Here is a simple chart which shows the common sounds used in English and in the order in which it can be taught. You can start with A-B also, but researchers believe that the below order makes it easier to learn.
|oo (short)||oo (long)||ng||v||w||z|
Take 1-2 sounds at a time. Repeat a number of words with that sound. Show the words, if possible, with pictures associated with that sound. For example, after you teach the first line of the above chart, you can teach words like ‘sat’, ‘pat’, ‘tat’; ‘pin’, ‘tin’; ‘sit’, ‘pit’; This will not only give the child idea of new words, but also ingrain the sound with alphabet.
Start with 3 letter words
3 letter words especially ones with consonant-vowel-consonant are the easiest to read and understand for a child. Start with that. Ask them to say the sound of each alphabet and then show them how it blends in a word. For example – S-I-T, repeat each individual sound and then how it blends. Change the 1st alphabet (P-I-T) and see whether they can say the word themselves. Repeat with other words. Change the last alphabet (S-I-P) and see whether they can say the word.

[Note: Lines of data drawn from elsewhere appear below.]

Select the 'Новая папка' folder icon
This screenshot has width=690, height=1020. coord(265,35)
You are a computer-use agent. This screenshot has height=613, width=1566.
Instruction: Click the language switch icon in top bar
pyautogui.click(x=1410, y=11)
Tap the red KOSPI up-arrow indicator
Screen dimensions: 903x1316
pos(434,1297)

With practice, it becomes easier to read 3 letter and as you move to digraphs (2 alphabets which make a sound like ‘sh’, ‘ch’, ‘oo’), it becomes easier to read 4 letter words as well.
Read, Read and Read
Read aloud with your child. There is no substitute for reading if you want to learn or teach a language. Read books like Peppa Pig or Pepper which have typically 3-4 letter words and just a few words per page with a good illustration with what it means. Initially, focus on just a few words every time you read a book, make the child read it.
Repeat the same books, and let your child read more and more every time. Before you know it, they will be reading full sentences on their own and soon after full books.
Invest in Books and Spend Time
Instead of investing in extra classes for such small children, invest in books and invest your time in your child. The more you read, pointing to words, enunciating the sounds clearly, the faster the children will catch on to the association between the alphabets and their sounds, and the earlier they will be able to read themselves.
Fun Activity to Teach Phonics
Flash cards are a great way to teach phonics. An activity that I have seen is a lot of fun for children uses flash cards and corresponding object.
Keep some objects – socks, pen, bat, hat, chips, ship, etc (depending on what is available)
Take small pieces of paper with the names of the objects written in them.
Point to an object, and let the children find the corresponding piece of paper. Alternatively, show the children the paper and ask them to find the object. Each correct association done within a stipulated time (you can keep a timer for that for 30 seconds or 1 minute) gets the child one point. If there are more children playing, it can be a friendly competition as well.
English, as a language, has many-many exceptions to the general rule. You can know these only if you have read enough. So play, read and have fun while teaching phonics and the art of reading to your child. It is not a rocket science and can be done at home as well.